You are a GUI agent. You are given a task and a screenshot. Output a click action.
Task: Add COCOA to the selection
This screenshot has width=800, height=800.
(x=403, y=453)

........

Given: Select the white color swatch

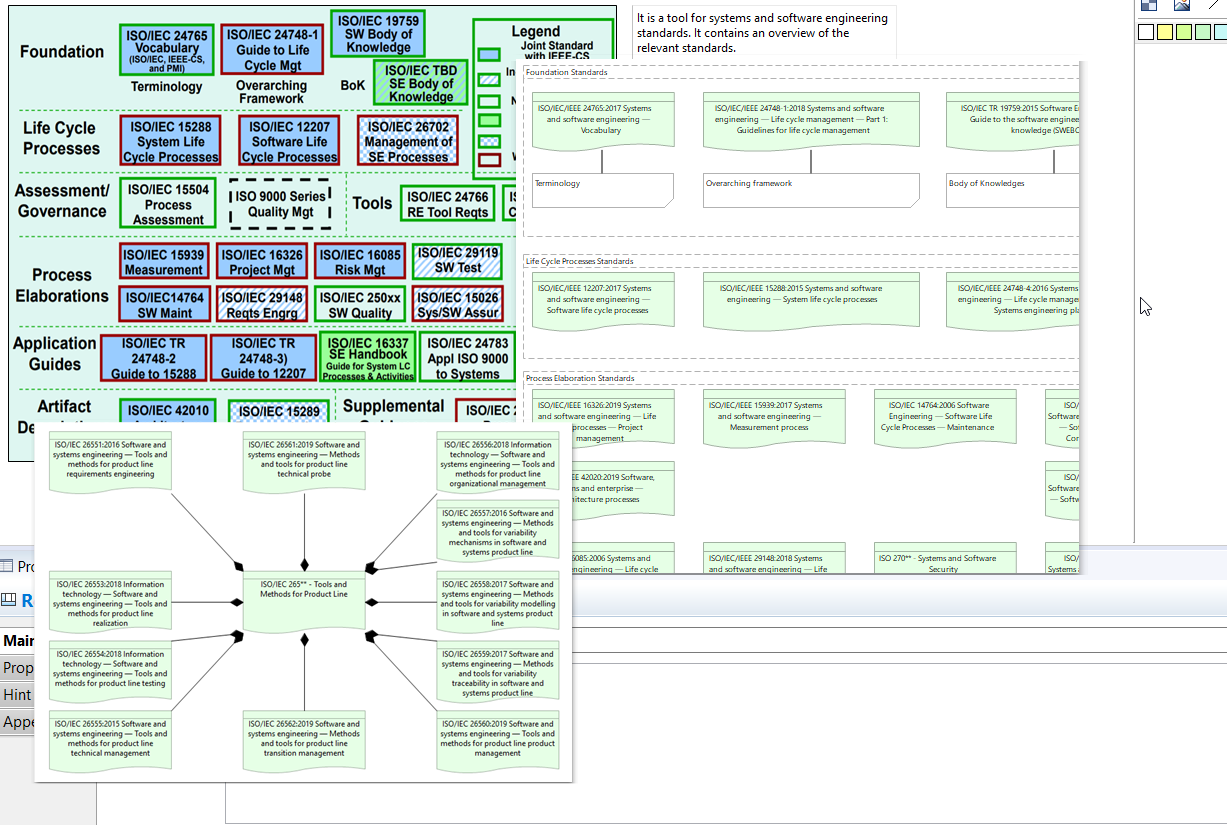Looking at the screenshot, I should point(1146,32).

........

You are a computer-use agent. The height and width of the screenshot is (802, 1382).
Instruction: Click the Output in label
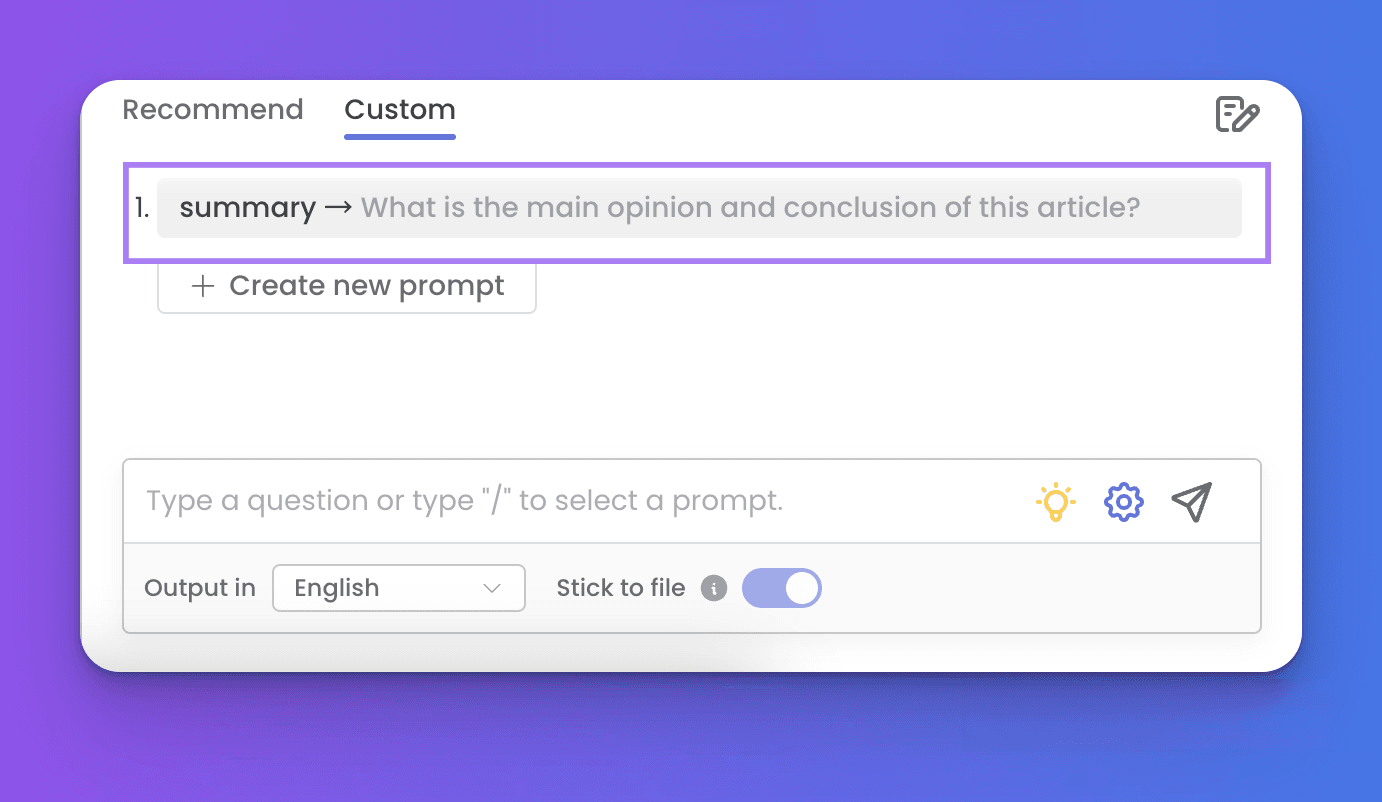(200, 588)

........

**WORK REQUIRED:**
Copy out verbatim the lines of the items starting at the line containing "You are a GUI" and ending at the line containing "(x=403, y=453)", both included.

**SOLUTION BELOW:**
You are a GUI agent. You are given a task and a screenshot. Output a click action.
Task: Add COCOA to the selection
This screenshot has width=800, height=800.
(x=403, y=453)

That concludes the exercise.